In October 2018, on the Indonesian island of Flores, beach cleaner Guy Ribeiro began noticing shoes on the beach.

At first it appeared occasionally, and one might think that these are just separate lost objects - a small part of the mass of debris that pollutes the world's oceans. But the shoes were nailed regularly, and soon Ribeiro realized that the sneakers, sneakers and slippers that appeared on the beach had something in common.

They were the same brands, sometimes the same model. Some of the sneakers had a tag on the tongue of the same production date. Plus, all the shoes looked brand new.

Within a few months, Ribeiro found about 60 Nike sneakers on the beach and several dozen other sneakers and sneakers from other brands. Rumors began to spread throughout the island.
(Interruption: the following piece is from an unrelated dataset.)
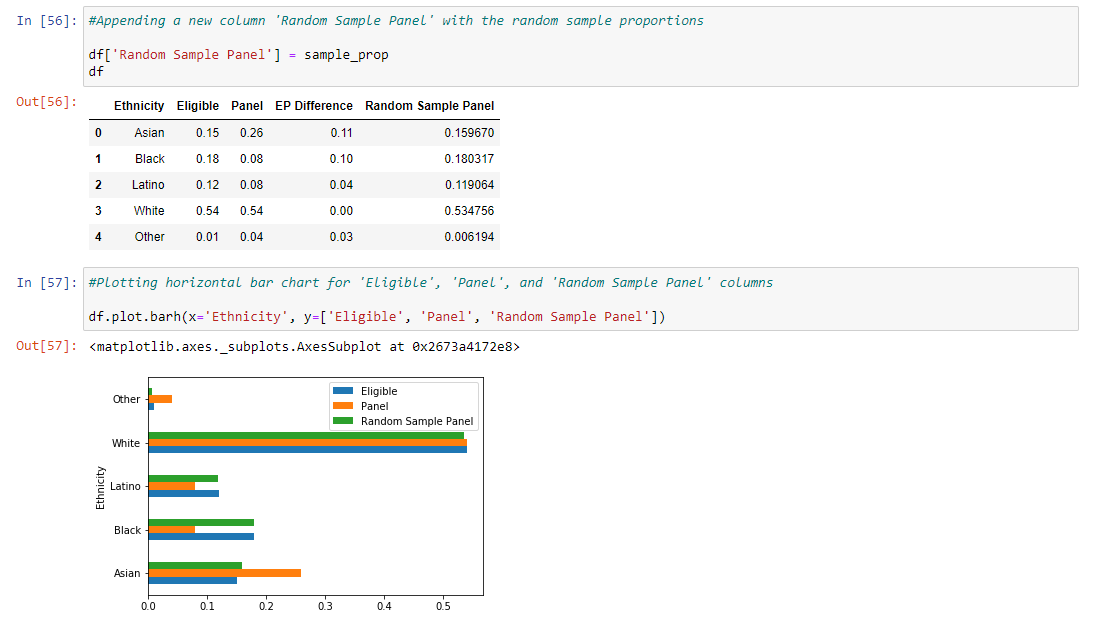Click the value 0.534756 for White
The image size is (1096, 626).
[x=471, y=210]
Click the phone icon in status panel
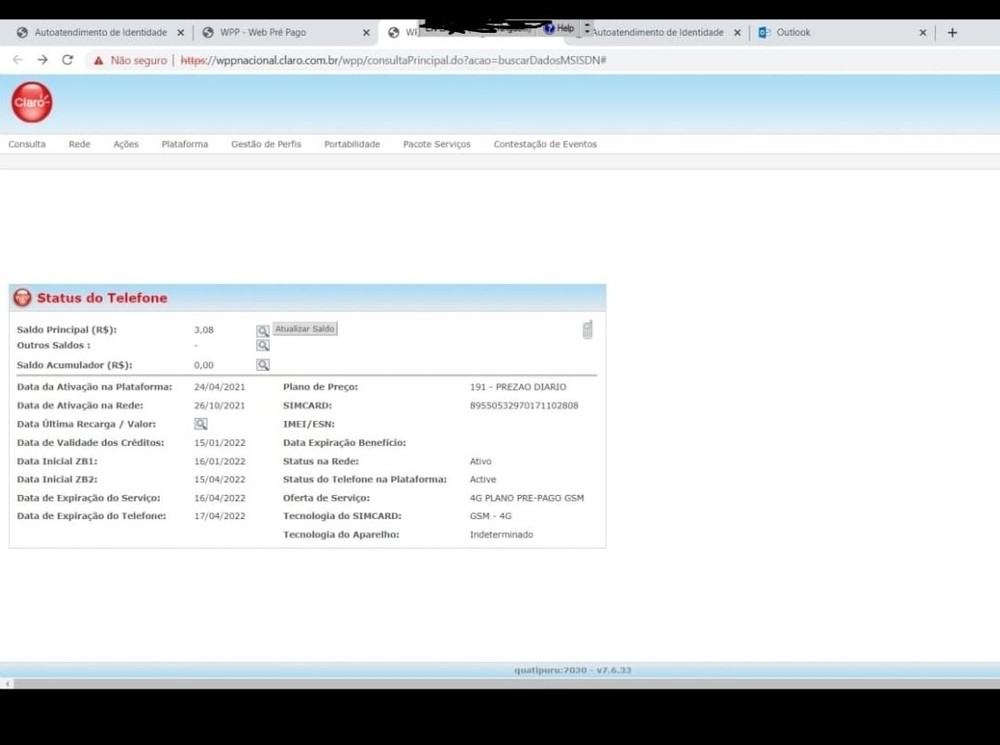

Seven months later, two thousand kilometers from Flores, in Cornwall, British Tracey Williams also began to notice sports shoes thrown by the sea on the coast. “A friend from Ireland asked me if I had found shoes on the beach,” Williams says. "The next day I went to the beach and found quite a few sneakers there."

“People who clean beaches, or comb them, usually communicate with each other. If something interesting is thrown ashore, this information quickly spreads throughout the community,”she says.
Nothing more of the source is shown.